CERT-In is the govt-authorised Indian tech watchdog that combats cyber crimes and protects the Indian digital space.
It operates under the Ministry of Electronics and Information Technology.
It has detected several vulnerabilities in the instant messaging app which could potentially lead to a large-scale data breach of personal and sensitive user data.
CERT-In has issued a severity rating of “high”. It affects those who presently have the old version of Whatsapp (personal) and Whatsapp business for Android installed i.e. prior to v18.104.22.168
For iOS it impacts versions of the same prior to v2.21.32.

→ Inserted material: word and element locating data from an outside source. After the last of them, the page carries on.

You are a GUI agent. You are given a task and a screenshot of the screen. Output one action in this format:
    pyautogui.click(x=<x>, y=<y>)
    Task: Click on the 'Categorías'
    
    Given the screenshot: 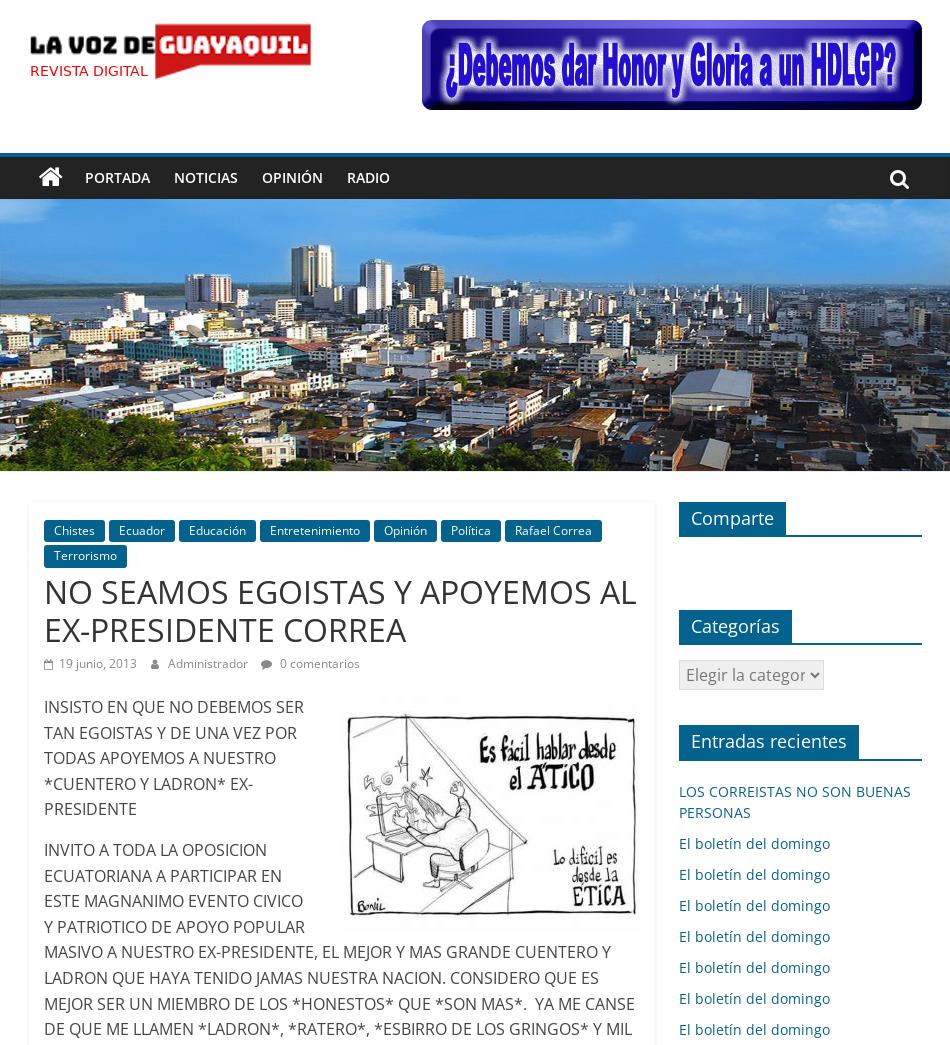 What is the action you would take?
    pyautogui.click(x=733, y=624)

In an official statement the cybersecurity body said that these vulnerabilities could allow an attacker working remotely to implement random code or gain access to user information from the systems of its targets.
Unfortunately, there are precedents for these kinds of incidents.
Vulnerable Whatsapp Security: Case 1
In Nov 2019 the agency had identified a buffer overflow vulnerability with Whatsapp.
A hacker could remotely gain access to a system using a bespoke MP4 audio or video file.
Affected users could lose functionality of the app as the attacker would then use remote code execution or denial of service condition
Vulnerable Whatsapp Security: Case 2
Last November another alert was issued for Whatsapp users.
They were cautioned against 2 major vulnerabilities detected which allowed cybercriminals “improper access control and use-after-free vulnerability”.
Improper access control vulnerability was detected in Whatsapp’s screen lock feature.
The vulnerability could be abused by using Apple’s voice assistant Siri to communicate and gain illegal access through the app.
Use-after-free vulnerability could be exploited by hackers in video calls during which they would send a custom-made animated sticker to reel in users.
Immediate Action One Must Take
The precautionary advisory stated that “these vulnerabilities exist due to a cache configuration issue and missing bounds check within the audio decoding pipeline”.
In order for users to safeguard themselves they have been urged to update their apps with the latest version as available on the app store.